▶ _Travail à réaliser_:
D'après l'article sur Grégory Chelli, quel est le nom de la plateforme où il vante ses exploits ?

Grégory Chelli, alias «Ulcan», s’était fait une spécialité du harcèlement violent sur Internet. Ses cibles : des militants, des journalistes mais aussi de simples particuliers. Installé en Israël, il ne sera pas présent lors de son procès ce jeudi.........Détails........
Il s'était fait un nom sur la Toile aux dépends de personnalités publiques, militants, journalistes, particuliers, ciblés par des canulars téléphoniques élaborés mais non moins violents.
Grégory Chelli, alias « Ulcan », est jugé ce jeudi au tribunal correctionnel de Paris pour une kyrielle de délits : appels malveillants, dénonciation de faits imaginaires, dénonciation calomnieuse, menace de commettre un délit, usurpation d'identité, violences...
Derrière ces qualifications juridiques, un harcèlement en règle dont avait notamment été victime Martine Aubry, la maire (PS) de Lille, partie civile.
Sioniste assumé, ancien membre de la Ligue de défense juive, Grégory Chelli s'est fait connaître à l'été 2014, en pleine guerre dans la bande de Gaza.
Le franco-israélien pirate alors des sites pro-palestiniens ou encore celui du Nouveau parti anticapitaliste (NPA), en hackant leurs serveurs.
D'autres suivront. Depuis Ashdod en Israël où il vit, Ulcan vante ses exploits sur sa plateforme nommée « Violvocal », fédérant de nombreux admirateurs.
Il n'hésite pas à y revendiquer ses actions, en diffusant les enregistrements de ses canulars ou de ses coups de fil d'insultes, notamment à des journalistes.
Le «swatting», une technique aux conséquences parfois dramatiques
Sa spécialité ? Le « swatting », une méthode redoutable consistant à organiser une descente de forces de police au domicile de quelqu'un pour lui nuire. Au culot, Ulcan parvient à obtenir des informations personnelles sur ses cibles auprès des commissariats, en se faisant passer lui-même pour un policier.
Puis appelle les forces de l'ordre en usurpant identité et téléphone de l'intéressé, prétendant avoir commis un meurtre et être retranché, armé et prêt à en découdre.
Une technique extrême aux conséquences parfois gravissimes, utilisée notamment à l'encontre du site d'information Rue89, après la mise en ligne d'un portrait lui ayant déplu.

[Entrées de données extraites]
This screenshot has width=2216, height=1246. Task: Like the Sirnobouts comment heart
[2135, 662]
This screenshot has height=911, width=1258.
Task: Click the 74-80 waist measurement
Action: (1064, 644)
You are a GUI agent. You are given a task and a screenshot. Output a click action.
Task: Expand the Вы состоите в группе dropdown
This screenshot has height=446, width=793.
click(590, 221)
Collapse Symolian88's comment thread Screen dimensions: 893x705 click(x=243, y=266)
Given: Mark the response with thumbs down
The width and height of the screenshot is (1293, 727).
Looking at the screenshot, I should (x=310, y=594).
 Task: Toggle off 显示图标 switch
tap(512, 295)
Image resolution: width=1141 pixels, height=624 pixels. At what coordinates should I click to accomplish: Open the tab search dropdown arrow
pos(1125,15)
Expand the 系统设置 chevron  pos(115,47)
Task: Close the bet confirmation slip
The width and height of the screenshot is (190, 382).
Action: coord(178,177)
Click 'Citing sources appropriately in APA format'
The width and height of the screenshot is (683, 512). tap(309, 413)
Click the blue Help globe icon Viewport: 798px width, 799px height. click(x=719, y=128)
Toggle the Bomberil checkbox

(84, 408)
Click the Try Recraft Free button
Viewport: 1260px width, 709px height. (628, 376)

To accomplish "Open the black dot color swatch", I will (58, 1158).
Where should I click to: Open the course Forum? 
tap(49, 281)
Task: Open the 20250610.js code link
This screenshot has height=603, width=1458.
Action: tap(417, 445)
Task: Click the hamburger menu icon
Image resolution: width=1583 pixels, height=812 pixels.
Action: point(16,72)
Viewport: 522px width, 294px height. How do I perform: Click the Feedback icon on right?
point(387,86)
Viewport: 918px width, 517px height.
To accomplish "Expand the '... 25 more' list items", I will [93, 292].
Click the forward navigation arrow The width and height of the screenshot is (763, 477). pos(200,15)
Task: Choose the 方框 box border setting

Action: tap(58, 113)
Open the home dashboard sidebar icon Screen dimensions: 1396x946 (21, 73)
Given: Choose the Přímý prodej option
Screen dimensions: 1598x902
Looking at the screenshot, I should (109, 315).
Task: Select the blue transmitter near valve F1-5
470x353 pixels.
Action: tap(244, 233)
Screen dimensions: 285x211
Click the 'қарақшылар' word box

▶ _Résultat obtenu_:
« Violvocal »